Vex is talking now about Bob Whitman’s rototiller, which has 392 pieces, if you count every screw and washer. Billy realizes that he’ll need to find new things for Vex to take apart after Whitman retires. Otherwise, the guy is liable to throttle somebody. While Billy considers what all he might offer—Karly’s dishwasher, the lousy air conditioner on Karly’s roof, the Dart—it occurs to him that Jimmy is out there somewhere doing the same thing: taking his life apart in order to put it back together. If Pook were alive, Billy reasons, he would live with Jimmy, and Jimmy wouldn’t be a counselor but whatever he’s genuinely cut out to be. Maybe he would have written comic books—or some kind of books—that Pook would have illustrated. Who but Billy knows this? Billy doesn’t have a PhD or even a skill, besides pizza cook, but about this subject he is the supreme expert. No one knows as much about Jimmy Candler as Billy, including, most obviously, Jimmy himself.

“See that?” Vex points at the ocean. “I’m slowing that wave down just with my mind.”

It does look slower than the other waves. “You think that bonk on the head gave you superpowers?”

“Anybody can do it, but I’m the only one makes the effort.”

“I used to think if I went to pee during a key moment in a baseball game I was watching on TV that my team would suffer.”

“That’s fucking stupid,” Vex says. “Mind waves can’t go through television. You can’t digitize mind waves. That’s dumb as fuck.”

“I’m feeling nostalgic,” Billy admits. “Happy and nostalgic at the same time.”

“Must be getting your dick wet every night. It depletes the chemicals in your brain to come so much. What you think is happiness is just holes in the gray matter. Why you think stupid fucks are so happy all the time?”

“You must be an effing genius then.”

“If I knew how to want the right things,” Vex says, “I’d want them.

Anyone would. But even if you
know
the right things, which nobody does, it doesn’t mean you fucking want them, even if you
want
to want them.”

“That sounds like a pop song,” Billy says.
“I want to want you, baby.”
Vex stoops to pick up a chipped white shell. “You ever thought how clouds look like garbage?” He tosses the shell like a Frisbee. “You’ve asked me that a million times. I can’t see it. It makes no sense to me whatsoever.”

“Garbage without all the fucking friction. So it floats.
Friction
ought to be a four-letter word.”

“Why don’t you say
friction
instead of
fuck
or
shit
or
motherfucking?
People would immediately like you more.”

Vex finishes his beer, drops the can into the sand, and stomps on it, leaps on it. He picks up the flattened can and sticks it in his back pocket. “Just like that? People will like me?”

“No, not really, but you could still try it.”

“Shut the friction up,” he says. “Friction your mother. I’ve got crazy bullfriction in my head.” Tears appear in his eyes. “It’s okay, I guess.”

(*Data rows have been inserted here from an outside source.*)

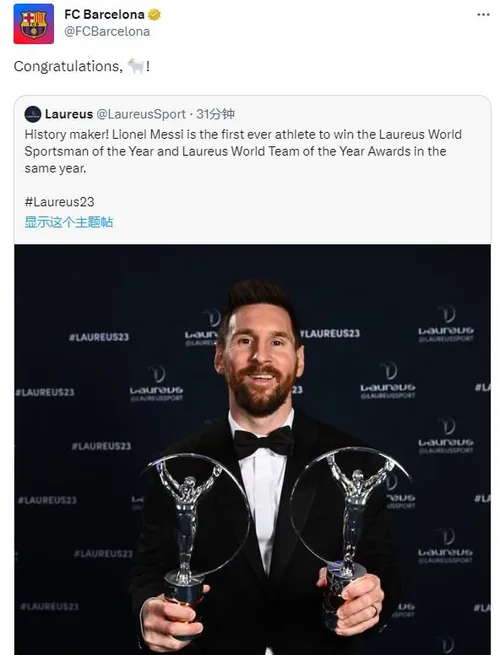500x655 pixels.
Task: Open the @FCBarcelona handle link
Action: [107, 32]
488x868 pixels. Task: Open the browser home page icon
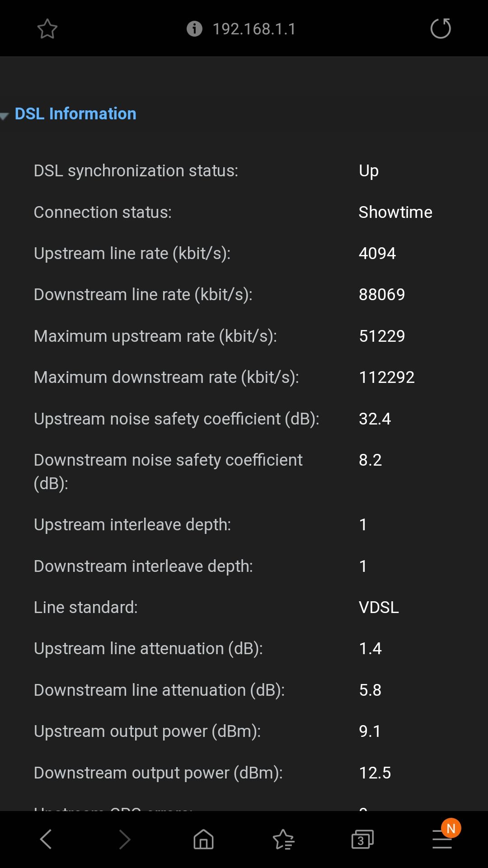[x=203, y=840]
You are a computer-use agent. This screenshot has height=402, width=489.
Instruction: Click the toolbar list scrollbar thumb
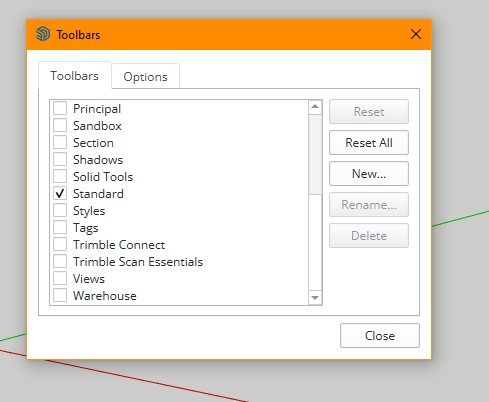[x=315, y=155]
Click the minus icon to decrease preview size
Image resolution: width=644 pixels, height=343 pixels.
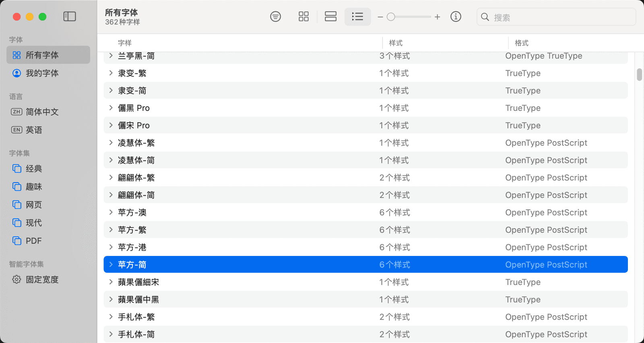tap(380, 17)
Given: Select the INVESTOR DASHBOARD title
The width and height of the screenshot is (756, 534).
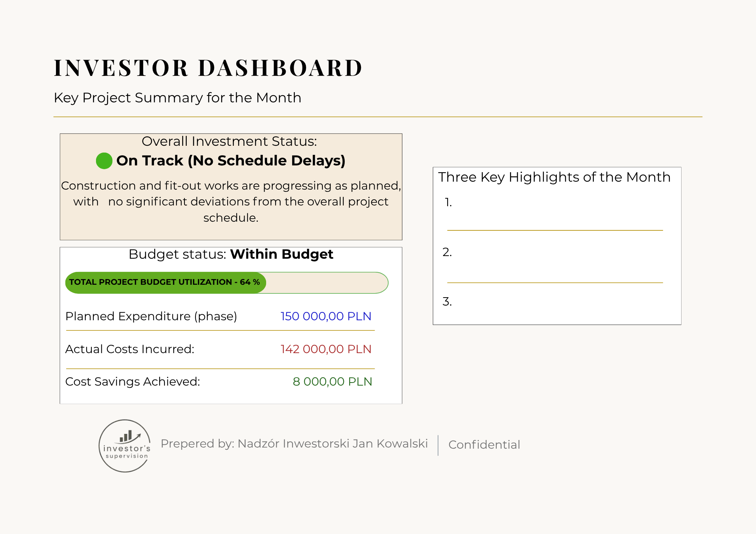Looking at the screenshot, I should (x=208, y=68).
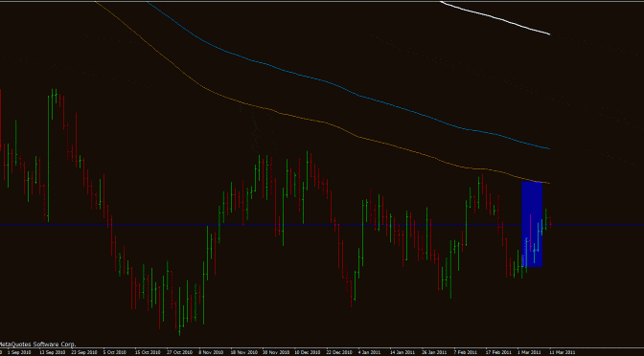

A cloud moves in front of the sun, and both men lift their heads to admire it. The evening of the shower sex, Billy and Karly ate hamburgers and watched a dumb movie on television that made both of them laugh. When they went to bed, he did not want to sleep. He wanted to hold tight to his happiness. Not many days would be like this one, he thought, and he did not want to let it slip away just yet. At the same time, he understood that happiness was only one thing that this marriage would permit him to claim, and the other things might be complicated and difficult and contradictory. But happiness was what he could claim that evening, and he gripped the sheet in his fists as if to hold on to it. Today, strolling along the beach, he feels the same. Who knew such pleasure was available to a person? The cloud moves off the sun, and the men resume walking.

“It’s like this,” Vex says, “I take things apart and I put them back together.”

“That’s the late-breaking news?” Billy laughs. “I’d sorta noticed that already. The question is, why do you do it? What does it teach you?”

“Everything ’cept the magic,” Vex says. “What, you know, puts spark into the world.”

Billy considers this for several steps. “That’s still a lot to know. If you know all that, then you must have some guess about the spark.”

Vex shakes his head. “It’s like a deaf motherfucker inventing drums.”

“You should join me on my exercise program.”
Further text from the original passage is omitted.